Nun kommen sie wieder, die Bayern. Und ich fürchte, es wird für mehrere Jahre das letzte Mal sein, dass sie uns in derselben Spielklasse begegnen. Dass sie unter der Woche im Halbfinale der ChampionsLeague gegen Real Madrid ausschieden, macht die Aufgabe für den HSV gewiss nicht leichter. Zwar ätze Beckenbauer via Boulevard, der HSV spiele gegen eine angeschlagene Mannschaft, aber mal ehrlich: wer nimmt Firlefranz noch wirklich ernst?

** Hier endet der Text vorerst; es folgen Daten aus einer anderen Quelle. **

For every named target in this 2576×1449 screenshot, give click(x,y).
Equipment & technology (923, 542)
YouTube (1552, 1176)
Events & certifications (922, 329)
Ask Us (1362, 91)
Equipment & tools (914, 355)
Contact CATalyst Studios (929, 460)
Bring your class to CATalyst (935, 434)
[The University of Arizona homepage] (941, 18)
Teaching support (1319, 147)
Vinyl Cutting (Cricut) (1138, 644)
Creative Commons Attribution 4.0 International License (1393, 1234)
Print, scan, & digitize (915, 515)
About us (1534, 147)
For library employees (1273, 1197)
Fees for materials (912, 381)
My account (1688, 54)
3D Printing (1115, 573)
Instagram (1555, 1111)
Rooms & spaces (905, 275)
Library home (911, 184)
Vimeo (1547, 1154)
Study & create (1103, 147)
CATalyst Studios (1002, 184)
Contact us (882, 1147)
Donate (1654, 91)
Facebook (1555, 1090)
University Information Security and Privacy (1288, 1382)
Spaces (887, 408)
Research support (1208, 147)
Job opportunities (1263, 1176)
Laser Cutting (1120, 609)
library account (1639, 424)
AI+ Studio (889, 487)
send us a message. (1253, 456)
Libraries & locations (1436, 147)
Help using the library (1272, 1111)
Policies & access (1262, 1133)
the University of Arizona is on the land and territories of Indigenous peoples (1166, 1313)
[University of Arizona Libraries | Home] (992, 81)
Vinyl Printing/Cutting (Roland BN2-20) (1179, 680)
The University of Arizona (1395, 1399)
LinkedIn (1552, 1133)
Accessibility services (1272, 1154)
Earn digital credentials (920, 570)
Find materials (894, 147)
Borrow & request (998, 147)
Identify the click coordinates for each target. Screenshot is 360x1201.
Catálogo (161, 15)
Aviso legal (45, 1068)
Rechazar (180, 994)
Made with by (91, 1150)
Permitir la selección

Natürlich, gänzlich ausgeschlossen ist es nicht, dass der HSV zumindest einen Punkt erkämpft. Aber da müsste schon alles, wirklich alles zugunsten der Hamburger laufen. Zu groß erscheinen die Unterschiede in der individuellen Qualität der Spieler beider Mannschaften, zu sattelfest erscheint allen Unkenrufen zum Trotz das Spielsystem der Bayern. Während HSV-Trainer Slomka z.B. nur die Wahl hat, ohne jeden Stürmer anzutreten, oder dem U23-Nachwuchsspieler, Maggio, erneut zu vertrauen, kann Guardiola aus dem Vollen schöpfen. In Hamburg wäre man derzeit schon glücklich, stünde dem HSV wenigstens der inzwischen in die Jahre gekommene Pizarro von der Bayern-Bank zur Verfügung.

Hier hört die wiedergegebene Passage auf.